→ Instructions to follow: List the lines of this listing that hold the word "agent".

- - - - - - -

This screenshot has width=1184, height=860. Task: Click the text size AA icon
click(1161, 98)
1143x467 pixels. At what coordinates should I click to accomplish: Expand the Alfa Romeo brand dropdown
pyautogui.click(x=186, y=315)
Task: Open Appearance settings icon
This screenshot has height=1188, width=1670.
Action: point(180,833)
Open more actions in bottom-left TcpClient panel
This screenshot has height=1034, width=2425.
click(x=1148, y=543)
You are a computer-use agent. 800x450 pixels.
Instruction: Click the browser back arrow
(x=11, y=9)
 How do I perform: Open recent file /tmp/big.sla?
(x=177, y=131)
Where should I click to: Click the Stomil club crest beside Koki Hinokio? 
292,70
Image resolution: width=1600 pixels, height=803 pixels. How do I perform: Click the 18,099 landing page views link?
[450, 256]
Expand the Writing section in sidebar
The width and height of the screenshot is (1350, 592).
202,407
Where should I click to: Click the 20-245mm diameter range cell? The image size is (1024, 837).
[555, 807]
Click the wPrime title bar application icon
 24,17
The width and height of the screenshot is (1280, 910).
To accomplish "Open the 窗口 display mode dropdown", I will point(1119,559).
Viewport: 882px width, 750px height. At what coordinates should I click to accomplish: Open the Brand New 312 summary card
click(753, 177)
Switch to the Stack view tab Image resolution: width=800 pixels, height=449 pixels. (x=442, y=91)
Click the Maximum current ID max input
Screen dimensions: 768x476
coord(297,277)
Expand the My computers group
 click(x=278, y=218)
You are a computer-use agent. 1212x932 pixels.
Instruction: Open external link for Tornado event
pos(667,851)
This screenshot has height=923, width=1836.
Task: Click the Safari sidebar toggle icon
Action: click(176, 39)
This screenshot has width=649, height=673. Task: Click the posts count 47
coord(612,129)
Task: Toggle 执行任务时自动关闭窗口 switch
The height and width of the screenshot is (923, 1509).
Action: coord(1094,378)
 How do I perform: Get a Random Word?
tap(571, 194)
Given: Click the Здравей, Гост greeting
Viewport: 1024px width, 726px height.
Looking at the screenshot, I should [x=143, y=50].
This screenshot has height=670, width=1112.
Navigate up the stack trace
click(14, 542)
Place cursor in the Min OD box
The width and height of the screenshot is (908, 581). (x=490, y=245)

- - - - - - -

→ Exercise output:
You are a computer-use agent. 800x450 pixels.
You are a computer-use agent. 1212x932 pixels.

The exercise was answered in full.